I really like OpenHermes-7B for chat/RP purposes because it just seems to me to say much more creative and entertaining things than Llama-based models I’ve tried. It also seems to have pretty good accuracy on accuracy and explanation quality for single prompts, sometimes even including coding (the most I ever do is simple R scripts). I run it through OobaBooga.
But on the flip side, it seems to have very poor context both of things I’ve said previously in the conversation and the perceived relationship of things in its surroundings based on the initial character prompt. And it basically never advances the story. Xwin-70B feels much less interesting in the way it speaks to me, but it can drive the story and mostly seems to understand what is going on.

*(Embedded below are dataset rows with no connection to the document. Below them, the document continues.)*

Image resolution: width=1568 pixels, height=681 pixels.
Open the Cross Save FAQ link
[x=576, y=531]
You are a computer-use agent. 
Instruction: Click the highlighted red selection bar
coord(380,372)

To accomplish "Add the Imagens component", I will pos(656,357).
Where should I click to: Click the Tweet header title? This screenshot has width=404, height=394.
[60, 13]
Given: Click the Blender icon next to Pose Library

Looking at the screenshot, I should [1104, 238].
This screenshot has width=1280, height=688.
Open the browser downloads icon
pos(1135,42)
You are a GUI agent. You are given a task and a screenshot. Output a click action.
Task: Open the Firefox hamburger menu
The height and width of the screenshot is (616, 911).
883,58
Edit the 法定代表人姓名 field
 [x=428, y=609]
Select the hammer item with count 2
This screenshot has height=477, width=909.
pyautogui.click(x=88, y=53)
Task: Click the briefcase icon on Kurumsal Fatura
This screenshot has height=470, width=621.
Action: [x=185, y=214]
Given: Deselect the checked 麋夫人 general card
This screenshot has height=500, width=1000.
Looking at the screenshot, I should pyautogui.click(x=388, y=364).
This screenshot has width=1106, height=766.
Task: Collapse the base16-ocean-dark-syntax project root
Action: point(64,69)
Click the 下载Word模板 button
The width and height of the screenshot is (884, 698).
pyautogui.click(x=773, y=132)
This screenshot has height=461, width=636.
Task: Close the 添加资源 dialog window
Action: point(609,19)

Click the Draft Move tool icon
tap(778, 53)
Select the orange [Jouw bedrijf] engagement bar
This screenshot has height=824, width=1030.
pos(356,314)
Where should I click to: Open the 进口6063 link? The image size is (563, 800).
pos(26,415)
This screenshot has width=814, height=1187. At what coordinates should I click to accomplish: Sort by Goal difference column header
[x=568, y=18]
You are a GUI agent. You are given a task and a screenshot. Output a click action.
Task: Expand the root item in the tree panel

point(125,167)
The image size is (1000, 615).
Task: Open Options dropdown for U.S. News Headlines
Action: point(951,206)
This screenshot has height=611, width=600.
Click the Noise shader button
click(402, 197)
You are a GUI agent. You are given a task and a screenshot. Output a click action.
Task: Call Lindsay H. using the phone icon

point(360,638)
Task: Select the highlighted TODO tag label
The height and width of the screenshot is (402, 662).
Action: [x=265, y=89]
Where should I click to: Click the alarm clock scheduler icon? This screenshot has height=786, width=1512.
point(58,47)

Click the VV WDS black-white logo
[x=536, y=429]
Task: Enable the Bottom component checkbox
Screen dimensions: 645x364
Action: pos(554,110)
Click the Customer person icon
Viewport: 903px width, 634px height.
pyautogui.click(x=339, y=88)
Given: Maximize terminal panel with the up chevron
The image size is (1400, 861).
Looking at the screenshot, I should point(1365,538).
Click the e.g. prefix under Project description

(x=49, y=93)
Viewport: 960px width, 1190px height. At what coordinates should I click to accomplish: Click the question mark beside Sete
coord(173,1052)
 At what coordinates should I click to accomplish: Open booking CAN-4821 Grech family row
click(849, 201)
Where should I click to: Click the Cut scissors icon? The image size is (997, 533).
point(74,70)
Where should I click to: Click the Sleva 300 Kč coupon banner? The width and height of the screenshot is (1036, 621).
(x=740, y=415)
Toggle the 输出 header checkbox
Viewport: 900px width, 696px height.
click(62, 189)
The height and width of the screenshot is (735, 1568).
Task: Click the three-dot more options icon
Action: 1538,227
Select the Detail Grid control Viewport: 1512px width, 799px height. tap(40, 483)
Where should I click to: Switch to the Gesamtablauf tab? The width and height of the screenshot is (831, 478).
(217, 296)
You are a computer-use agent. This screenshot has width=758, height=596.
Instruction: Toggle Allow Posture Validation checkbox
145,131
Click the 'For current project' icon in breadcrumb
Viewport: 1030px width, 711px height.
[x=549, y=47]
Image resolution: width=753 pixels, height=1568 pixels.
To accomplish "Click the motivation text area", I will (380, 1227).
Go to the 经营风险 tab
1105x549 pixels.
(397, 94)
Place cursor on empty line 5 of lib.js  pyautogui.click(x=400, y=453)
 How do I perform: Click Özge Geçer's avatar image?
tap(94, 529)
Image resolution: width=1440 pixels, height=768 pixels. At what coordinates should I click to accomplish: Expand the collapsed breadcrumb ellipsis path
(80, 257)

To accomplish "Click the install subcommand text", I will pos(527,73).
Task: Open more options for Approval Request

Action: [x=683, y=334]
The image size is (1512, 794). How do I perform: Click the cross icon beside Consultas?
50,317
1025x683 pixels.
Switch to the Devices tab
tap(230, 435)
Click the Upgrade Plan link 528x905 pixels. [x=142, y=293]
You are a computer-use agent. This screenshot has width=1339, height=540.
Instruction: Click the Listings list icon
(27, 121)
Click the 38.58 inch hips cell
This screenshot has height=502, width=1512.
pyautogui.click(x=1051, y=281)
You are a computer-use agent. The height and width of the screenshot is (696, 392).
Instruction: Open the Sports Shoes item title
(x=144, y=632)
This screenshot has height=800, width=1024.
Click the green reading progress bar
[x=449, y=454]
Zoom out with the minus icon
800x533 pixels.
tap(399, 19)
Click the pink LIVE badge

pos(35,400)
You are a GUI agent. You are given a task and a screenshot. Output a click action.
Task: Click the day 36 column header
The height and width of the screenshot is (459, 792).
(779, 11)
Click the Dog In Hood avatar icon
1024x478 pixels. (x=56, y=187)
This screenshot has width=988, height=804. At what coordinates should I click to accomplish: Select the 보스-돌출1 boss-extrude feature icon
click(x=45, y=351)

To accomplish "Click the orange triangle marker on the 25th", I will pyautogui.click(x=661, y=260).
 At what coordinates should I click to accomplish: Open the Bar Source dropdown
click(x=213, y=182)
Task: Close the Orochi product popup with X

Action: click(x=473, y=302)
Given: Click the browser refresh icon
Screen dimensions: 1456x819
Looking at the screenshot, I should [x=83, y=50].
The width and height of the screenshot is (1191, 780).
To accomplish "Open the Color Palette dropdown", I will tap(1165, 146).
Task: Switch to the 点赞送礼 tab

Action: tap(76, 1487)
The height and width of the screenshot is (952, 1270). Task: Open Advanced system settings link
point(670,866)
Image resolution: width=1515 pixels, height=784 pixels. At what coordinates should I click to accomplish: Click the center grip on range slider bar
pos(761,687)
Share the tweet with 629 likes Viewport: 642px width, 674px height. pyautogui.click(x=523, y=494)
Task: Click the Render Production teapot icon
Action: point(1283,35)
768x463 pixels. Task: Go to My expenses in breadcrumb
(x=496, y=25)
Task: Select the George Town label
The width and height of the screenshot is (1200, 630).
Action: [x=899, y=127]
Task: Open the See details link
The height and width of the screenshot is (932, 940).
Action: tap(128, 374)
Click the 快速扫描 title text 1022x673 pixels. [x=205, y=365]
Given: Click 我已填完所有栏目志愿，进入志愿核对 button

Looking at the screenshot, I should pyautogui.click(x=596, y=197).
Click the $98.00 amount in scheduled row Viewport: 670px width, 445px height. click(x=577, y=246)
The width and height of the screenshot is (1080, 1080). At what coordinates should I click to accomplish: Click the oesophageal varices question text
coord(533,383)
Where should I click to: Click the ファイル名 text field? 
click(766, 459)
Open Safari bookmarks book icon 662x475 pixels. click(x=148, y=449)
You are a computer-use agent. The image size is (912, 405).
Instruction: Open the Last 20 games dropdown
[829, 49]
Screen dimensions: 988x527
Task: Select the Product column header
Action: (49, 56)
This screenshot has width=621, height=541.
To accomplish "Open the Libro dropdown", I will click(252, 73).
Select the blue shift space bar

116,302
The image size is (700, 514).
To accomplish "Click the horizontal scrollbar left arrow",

What actual variables affect memory, as well as the LLMs desire to actually drive the story/conversation forward? Explain it to me like you would explain to a scientist in a non-machine learning field. Also, are there any Mistral based models out or on the horizon that do a better job in these areas where OpenHermes struggles?
The models don't have memory per se, they just process the entirety of the context (i.e. the conversation) with each generation. As this becomes larger and more complex, models with less parameters struggle.
You can try to add certain instructions into the system prompt, such as "advance the story" but ultimately, more parameters means better grasp of the conversation. I haven't come across any model below an 8 bit 13b model that could keep a story together, so that's the minimum I go for when I want to RP.
As for the 70b's writing being less interesting, I'd say that's independent of the model capabilities and more down to style. Again, giving it instructions on how to write as well as example messages can help but it does somewhat come down to what it was trained on.